Ich war letzte Woche in Belgrad, um die EuroPride zu unterstützen. Gerade wegen des drohenden Verbots war es für mich wichtig dorthin zu reisen und der LGBTIQ*-Communtiy den Rücken zu stärken.
Weil es die erste EuroPride auf dem Westbalkan ist, wollte die serbische Regierung sie in Belgrad haben und unterstützte die Bewerbung anfänglich ausdrücklich. In den vergangenen Wochen wurde dann aber gegen die queere Community und der EuroPride gehetzt und nach mehrmaligen Ankündigungen, dass die Demonstration abgesagt ist, diese schlussendlich dann auch tatsächlich verboten.
Diese Politik passt gut in die Strategie des derzeitigen Präsidenten Vučić. Zum einen suggeriert er, dass Serbien weiterhin an einem EU-Beitritt interessiert ist und damit eine stärkere Westbindung will. Zum anderen schlägt er deutlich nationale und ultraorthodoxe Töne an und begreift Russland als wichtigsten Partner. Auch die Volksrepublik China investiert in Serbien große Summen, was vom Präsidenten Vučić ebenfalls gewollt ist.

Die Strategie der Regierung war es wohl, die Menschenrechtskonferenz an den Tagen zuvor stattfinden zu lassen. Eine öffentliche Demonstration sollte auf Rücksicht von Rechtsextremen und der ultraorthodoxen Christen verhindert werden. Die Regierung hat aber die internationale Unterstützung der EuroPride unterschätzt. Deswegen war es auch so wichtig, dass so viele Abgeordnete aus dem Bundestag, dem Europaparlament aber auch aus regionalen Parlamenten mit vor Ort waren. Danke an dieser Stelle auch ausdrücklich an die Kolleg*innen, die vor Ort ebenfalls mitgewirkt haben!
Zur Farce wurde es, als die serbische Ministerpräsidentin Ana Brnabić uns am Tag der Demonstration in den Palace of Serbia eingeladen hatte und uns erklärte, dass die EuroPride nicht wegen Europa, der EU oder anderen westlichen Ländern hier stattfindet, sondern allein wegen Serbien und weil es die Regierung so möchte. Die Ministerpräsidentin ist übrigens offen lesbisch.
Sie ist allerdings weitestgehend machtlos und von Vučić politisch abhängig. Die Opposition betrachtet Brnabić eher als symbolische Vorzeige-Figur für den Westen, nach dem Motto: "Seht her, bei uns kann sogar eine queere Politikerin ein hohes Amt bekleiden."

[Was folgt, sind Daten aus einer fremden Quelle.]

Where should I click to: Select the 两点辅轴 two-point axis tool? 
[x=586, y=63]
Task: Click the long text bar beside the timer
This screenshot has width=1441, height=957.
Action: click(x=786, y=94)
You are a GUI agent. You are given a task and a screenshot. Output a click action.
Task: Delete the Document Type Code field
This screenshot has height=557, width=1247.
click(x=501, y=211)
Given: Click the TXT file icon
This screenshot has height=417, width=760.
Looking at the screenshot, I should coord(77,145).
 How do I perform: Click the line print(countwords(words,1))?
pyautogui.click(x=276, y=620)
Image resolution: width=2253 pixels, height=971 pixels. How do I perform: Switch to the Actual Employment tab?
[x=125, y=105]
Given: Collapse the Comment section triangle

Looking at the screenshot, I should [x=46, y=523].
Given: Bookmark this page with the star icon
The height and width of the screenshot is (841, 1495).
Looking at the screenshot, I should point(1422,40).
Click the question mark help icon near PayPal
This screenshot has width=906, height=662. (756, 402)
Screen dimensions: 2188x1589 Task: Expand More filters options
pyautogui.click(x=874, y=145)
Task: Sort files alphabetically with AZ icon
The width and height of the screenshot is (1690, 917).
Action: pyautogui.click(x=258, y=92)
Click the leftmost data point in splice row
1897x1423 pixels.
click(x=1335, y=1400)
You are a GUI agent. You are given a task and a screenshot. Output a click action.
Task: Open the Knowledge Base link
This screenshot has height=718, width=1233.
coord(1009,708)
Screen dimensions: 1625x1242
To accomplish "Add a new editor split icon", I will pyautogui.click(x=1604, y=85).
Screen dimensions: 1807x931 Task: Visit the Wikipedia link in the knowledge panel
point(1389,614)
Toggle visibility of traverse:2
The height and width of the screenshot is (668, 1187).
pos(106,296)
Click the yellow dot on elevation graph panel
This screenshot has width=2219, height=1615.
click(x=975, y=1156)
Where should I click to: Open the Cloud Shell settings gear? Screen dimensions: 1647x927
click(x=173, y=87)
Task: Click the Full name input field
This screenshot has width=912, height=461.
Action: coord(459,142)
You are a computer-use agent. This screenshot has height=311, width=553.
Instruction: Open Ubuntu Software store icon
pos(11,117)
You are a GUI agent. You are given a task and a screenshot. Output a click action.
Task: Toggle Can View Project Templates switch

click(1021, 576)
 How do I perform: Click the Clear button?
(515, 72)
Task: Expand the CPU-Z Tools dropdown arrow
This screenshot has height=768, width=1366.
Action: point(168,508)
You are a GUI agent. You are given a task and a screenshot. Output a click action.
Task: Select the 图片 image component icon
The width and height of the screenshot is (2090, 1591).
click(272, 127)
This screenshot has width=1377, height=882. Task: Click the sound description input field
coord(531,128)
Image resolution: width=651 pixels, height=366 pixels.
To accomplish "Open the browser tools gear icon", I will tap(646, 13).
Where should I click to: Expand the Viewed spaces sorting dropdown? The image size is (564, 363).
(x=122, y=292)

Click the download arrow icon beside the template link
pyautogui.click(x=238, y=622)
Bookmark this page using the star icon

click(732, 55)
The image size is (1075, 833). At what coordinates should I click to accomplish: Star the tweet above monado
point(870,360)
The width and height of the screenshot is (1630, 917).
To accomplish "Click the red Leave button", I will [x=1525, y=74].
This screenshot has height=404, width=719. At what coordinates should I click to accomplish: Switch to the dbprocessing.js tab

Obwohl die EuroPride schon seit 3 Jahren geplant ist, fand am Samstag parallel ein Autorennen-Show und eine Militärparade statt. An den Tagen zuvor wurden mehrmals Kampfjets über die Hauptstadt gejagt. Alles deutliche Zeichen wie Willkommen internationale Besucher:innen waren.

Die Demonstration durfte schlussendlich trotzdem stattfinden. Die Route wurde deutlich verkürzt und führte eigentlich nur durch einen Park, sodass die öffentliche Wahrnehmung natürlich stark begrenzt war. Die Demonstration wurde durch ein massives Polizeiaufgebot begleitet. Bei der Demonstration an sich kam es nur zu kleinen Zwischenfällen ohne Verletzte (Eierwurf, Durchbruch von radikalen Christ:innen), dennoch war auf der Demonstration eine sehr bedrückende Stimmung, die so gar nicht der Pride entspricht.
Leider wurden aber mehrere queere Personen auf dem Nachhauseweg von Rechtsextremen überfallen und verletzt. Belgrad war am Abend der Demonstration für queere Menschen keineswegs sicher! Um mit etwas Positivem abzuschließen: Ich war besonders glücklich ein Teil der Delegation der PES, also der "Party of European Socialists", unserer europäischen sozialdemokratischen Parteienfamilie, zu sein. Ich durfte in den drei Tagen wahnsinnig tolle Menschen aus vielen europäischen Ländern kennenlernen. Gerade das hat mir nochmal gezeigt, wie wichtig es ist, die queere Community auch außerhalb Deutschlands zu unterstützen!Hoch die internationale Solidarität! Queer rights are human rights!